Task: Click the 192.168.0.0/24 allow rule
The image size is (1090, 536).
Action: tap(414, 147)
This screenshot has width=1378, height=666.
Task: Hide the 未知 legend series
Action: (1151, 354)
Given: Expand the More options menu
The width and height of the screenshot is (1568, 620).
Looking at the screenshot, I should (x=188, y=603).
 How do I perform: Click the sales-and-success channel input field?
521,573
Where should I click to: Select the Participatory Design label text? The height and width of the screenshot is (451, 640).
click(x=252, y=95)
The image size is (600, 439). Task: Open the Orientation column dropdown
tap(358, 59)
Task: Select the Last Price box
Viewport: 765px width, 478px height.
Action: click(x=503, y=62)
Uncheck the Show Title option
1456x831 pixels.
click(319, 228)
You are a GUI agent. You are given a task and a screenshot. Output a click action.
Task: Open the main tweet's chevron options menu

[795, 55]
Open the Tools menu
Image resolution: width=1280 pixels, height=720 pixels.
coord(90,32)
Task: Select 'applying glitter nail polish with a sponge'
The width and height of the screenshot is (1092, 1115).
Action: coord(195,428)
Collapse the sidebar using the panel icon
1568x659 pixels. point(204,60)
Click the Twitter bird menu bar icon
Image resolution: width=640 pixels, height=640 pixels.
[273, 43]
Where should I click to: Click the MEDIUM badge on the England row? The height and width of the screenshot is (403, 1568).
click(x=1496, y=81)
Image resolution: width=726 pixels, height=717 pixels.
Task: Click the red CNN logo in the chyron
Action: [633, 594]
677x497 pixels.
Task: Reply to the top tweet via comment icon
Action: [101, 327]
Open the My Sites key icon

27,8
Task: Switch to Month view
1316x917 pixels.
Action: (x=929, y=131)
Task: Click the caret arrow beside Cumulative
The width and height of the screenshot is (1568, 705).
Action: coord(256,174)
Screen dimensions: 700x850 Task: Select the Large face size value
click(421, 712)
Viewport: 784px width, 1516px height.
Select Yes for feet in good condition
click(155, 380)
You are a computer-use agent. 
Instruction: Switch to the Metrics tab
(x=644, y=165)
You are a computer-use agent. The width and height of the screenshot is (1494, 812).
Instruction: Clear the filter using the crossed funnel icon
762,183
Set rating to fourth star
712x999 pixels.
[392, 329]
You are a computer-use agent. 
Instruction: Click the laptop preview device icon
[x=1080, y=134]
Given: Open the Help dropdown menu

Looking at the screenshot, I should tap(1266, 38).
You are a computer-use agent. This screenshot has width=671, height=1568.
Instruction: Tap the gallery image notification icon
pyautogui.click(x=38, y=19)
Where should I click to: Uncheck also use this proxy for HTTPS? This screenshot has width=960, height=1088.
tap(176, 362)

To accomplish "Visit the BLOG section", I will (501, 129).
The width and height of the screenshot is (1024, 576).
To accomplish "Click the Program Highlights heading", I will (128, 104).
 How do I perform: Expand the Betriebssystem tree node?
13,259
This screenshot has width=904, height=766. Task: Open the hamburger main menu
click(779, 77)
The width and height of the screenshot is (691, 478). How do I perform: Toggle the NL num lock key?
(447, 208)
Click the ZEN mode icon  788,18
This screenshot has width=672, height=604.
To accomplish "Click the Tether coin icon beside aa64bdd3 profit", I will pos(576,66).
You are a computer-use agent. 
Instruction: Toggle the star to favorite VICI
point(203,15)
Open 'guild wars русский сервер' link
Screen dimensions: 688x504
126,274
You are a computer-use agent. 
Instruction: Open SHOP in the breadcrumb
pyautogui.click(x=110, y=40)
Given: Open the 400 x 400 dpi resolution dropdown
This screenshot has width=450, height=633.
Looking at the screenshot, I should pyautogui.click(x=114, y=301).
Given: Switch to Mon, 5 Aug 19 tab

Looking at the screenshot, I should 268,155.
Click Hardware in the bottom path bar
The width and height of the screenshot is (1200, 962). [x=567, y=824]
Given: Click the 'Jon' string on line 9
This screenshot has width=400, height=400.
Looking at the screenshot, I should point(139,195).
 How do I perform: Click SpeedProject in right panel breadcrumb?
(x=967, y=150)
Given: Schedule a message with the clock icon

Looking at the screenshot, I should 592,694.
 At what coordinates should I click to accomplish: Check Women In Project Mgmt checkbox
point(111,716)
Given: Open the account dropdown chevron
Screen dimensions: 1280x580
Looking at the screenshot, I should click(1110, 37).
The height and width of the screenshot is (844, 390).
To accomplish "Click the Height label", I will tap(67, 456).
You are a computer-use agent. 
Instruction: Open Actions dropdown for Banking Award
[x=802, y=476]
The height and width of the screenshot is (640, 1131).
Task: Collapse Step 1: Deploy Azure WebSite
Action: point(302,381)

——————

● **ACTIVITY**
Looking at the listing above, which lines hold "will"? Copy every such line.

● **EXERCISE SOLUTION**
To accomplish "Visit the BLOG section", I will (501, 129).
To accomplish "Click the Program Highlights heading", I will (128, 104).
To accomplish "Click the Tether coin icon beside aa64bdd3 profit", I will pos(576,66).
To accomplish "Click the Height label", I will tap(67, 456).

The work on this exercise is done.